**WHAT IS BEING ASKED**. Write out the listing below line for line, changing nothing.

**RECORDS FOR PROCESSING**.
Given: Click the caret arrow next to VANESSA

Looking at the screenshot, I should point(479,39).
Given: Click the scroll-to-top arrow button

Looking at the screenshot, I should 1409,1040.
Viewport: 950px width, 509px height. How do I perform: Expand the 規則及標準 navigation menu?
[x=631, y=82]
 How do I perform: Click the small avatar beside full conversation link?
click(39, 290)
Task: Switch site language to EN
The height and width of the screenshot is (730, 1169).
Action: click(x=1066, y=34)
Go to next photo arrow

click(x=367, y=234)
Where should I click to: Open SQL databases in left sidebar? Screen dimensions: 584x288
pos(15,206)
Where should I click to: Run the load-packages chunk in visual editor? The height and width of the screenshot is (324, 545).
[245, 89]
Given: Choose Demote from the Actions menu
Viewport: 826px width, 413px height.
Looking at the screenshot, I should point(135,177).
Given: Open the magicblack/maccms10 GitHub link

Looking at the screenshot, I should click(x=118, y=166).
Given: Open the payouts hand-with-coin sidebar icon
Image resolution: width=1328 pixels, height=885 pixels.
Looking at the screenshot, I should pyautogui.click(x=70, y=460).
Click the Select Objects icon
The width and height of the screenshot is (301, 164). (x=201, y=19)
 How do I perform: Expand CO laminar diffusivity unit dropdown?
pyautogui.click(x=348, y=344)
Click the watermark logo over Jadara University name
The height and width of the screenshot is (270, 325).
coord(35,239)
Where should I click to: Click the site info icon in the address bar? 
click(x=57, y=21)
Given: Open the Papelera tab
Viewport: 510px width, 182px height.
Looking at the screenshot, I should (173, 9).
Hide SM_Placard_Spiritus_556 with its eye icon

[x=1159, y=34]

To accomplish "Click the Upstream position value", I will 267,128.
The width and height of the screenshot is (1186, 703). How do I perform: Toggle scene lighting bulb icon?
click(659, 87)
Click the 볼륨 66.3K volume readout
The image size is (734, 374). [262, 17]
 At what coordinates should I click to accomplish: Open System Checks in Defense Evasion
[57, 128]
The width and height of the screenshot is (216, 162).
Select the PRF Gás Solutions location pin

**ANSWER TO THIS EXERCISE**.
Given: Click the caret arrow next to VANESSA

Looking at the screenshot, I should point(479,39).
Given: Click the scroll-to-top arrow button

Looking at the screenshot, I should 1409,1040.
Viewport: 950px width, 509px height. How do I perform: Expand the 規則及標準 navigation menu?
[x=631, y=82]
 How do I perform: Click the small avatar beside full conversation link?
click(39, 290)
Task: Switch site language to EN
The height and width of the screenshot is (730, 1169).
Action: click(x=1066, y=34)
Go to next photo arrow

click(x=367, y=234)
Where should I click to: Open SQL databases in left sidebar? Screen dimensions: 584x288
pos(15,206)
Where should I click to: Run the load-packages chunk in visual editor? The height and width of the screenshot is (324, 545).
[245, 89]
Given: Choose Demote from the Actions menu
Viewport: 826px width, 413px height.
Looking at the screenshot, I should point(135,177).
Given: Open the magicblack/maccms10 GitHub link

Looking at the screenshot, I should click(x=118, y=166).
Given: Open the payouts hand-with-coin sidebar icon
Image resolution: width=1328 pixels, height=885 pixels.
Looking at the screenshot, I should pyautogui.click(x=70, y=460).
Click the Select Objects icon
The width and height of the screenshot is (301, 164). (x=201, y=19)
 How do I perform: Expand CO laminar diffusivity unit dropdown?
pyautogui.click(x=348, y=344)
Click the watermark logo over Jadara University name
The height and width of the screenshot is (270, 325).
coord(35,239)
Where should I click to: Click the site info icon in the address bar? 
click(x=57, y=21)
Given: Open the Papelera tab
Viewport: 510px width, 182px height.
Looking at the screenshot, I should (173, 9).
Hide SM_Placard_Spiritus_556 with its eye icon

[x=1159, y=34]

To accomplish "Click the Upstream position value", I will 267,128.
The width and height of the screenshot is (1186, 703). How do I perform: Toggle scene lighting bulb icon?
click(659, 87)
Click the 볼륨 66.3K volume readout
The image size is (734, 374). [262, 17]
 At what coordinates should I click to accomplish: Open System Checks in Defense Evasion
[57, 128]
The width and height of the screenshot is (216, 162).
Select the PRF Gás Solutions location pin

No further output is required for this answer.